▶ **Goal of the exercise**
The task calls for every line of the data to be retyped exactly.

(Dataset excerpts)
Content starts
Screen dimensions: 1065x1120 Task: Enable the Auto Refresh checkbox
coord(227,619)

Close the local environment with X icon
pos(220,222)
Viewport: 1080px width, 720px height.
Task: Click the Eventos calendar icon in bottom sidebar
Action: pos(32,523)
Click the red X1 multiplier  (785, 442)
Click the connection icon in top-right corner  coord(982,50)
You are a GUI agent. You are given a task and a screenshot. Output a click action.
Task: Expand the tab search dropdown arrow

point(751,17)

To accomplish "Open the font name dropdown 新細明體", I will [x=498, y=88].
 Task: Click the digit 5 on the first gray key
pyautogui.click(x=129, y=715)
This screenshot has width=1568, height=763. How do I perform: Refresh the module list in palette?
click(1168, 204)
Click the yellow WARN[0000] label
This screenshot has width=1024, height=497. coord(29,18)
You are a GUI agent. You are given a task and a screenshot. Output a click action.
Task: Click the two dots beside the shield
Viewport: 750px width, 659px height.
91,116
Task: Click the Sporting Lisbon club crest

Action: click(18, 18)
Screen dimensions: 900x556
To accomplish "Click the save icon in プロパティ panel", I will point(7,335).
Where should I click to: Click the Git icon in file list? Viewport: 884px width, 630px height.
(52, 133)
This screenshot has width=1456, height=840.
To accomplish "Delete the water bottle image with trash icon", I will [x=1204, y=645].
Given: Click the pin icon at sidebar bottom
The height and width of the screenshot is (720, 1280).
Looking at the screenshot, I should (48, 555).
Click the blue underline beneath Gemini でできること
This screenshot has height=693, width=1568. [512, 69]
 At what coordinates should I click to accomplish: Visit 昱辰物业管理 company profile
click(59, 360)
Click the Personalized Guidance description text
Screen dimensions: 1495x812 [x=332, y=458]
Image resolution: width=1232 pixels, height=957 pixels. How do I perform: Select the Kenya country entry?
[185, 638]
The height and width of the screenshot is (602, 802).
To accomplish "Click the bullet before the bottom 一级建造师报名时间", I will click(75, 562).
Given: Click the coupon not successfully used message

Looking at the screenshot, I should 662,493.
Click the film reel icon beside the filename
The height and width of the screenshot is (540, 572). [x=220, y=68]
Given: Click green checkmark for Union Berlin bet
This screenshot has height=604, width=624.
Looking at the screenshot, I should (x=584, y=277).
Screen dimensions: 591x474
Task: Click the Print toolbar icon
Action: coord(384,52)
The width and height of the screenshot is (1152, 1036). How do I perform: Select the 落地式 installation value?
Content ends
▶ **Expected answer**
Screen dimensions: 1065x1120 Task: Enable the Auto Refresh checkbox
coord(227,619)

Close the local environment with X icon
pos(220,222)
Viewport: 1080px width, 720px height.
Task: Click the Eventos calendar icon in bottom sidebar
Action: pos(32,523)
Click the red X1 multiplier  (785, 442)
Click the connection icon in top-right corner  coord(982,50)
You are a GUI agent. You are given a task and a screenshot. Output a click action.
Task: Expand the tab search dropdown arrow

point(751,17)

To accomplish "Open the font name dropdown 新細明體", I will [x=498, y=88].
 Task: Click the digit 5 on the first gray key
pyautogui.click(x=129, y=715)
This screenshot has width=1568, height=763. How do I perform: Refresh the module list in palette?
click(1168, 204)
Click the yellow WARN[0000] label
This screenshot has width=1024, height=497. coord(29,18)
You are a GUI agent. You are given a task and a screenshot. Output a click action.
Task: Click the two dots beside the shield
Viewport: 750px width, 659px height.
91,116
Task: Click the Sporting Lisbon club crest

Action: click(18, 18)
Screen dimensions: 900x556
To accomplish "Click the save icon in プロパティ panel", I will point(7,335).
Where should I click to: Click the Git icon in file list? Viewport: 884px width, 630px height.
(52, 133)
This screenshot has width=1456, height=840.
To accomplish "Delete the water bottle image with trash icon", I will [x=1204, y=645].
Given: Click the pin icon at sidebar bottom
The height and width of the screenshot is (720, 1280).
Looking at the screenshot, I should (48, 555).
Click the blue underline beneath Gemini でできること
This screenshot has height=693, width=1568. [512, 69]
 At what coordinates should I click to accomplish: Visit 昱辰物业管理 company profile
click(59, 360)
Click the Personalized Guidance description text
Screen dimensions: 1495x812 [x=332, y=458]
Image resolution: width=1232 pixels, height=957 pixels. How do I perform: Select the Kenya country entry?
[185, 638]
The height and width of the screenshot is (602, 802).
To accomplish "Click the bullet before the bottom 一级建造师报名时间", I will click(75, 562).
Given: Click the coupon not successfully used message

Looking at the screenshot, I should 662,493.
Click the film reel icon beside the filename
The height and width of the screenshot is (540, 572). [x=220, y=68]
Given: Click green checkmark for Union Berlin bet
This screenshot has height=604, width=624.
Looking at the screenshot, I should (x=584, y=277).
Screen dimensions: 591x474
Task: Click the Print toolbar icon
Action: coord(384,52)
The width and height of the screenshot is (1152, 1036). How do I perform: Select the 落地式 installation value?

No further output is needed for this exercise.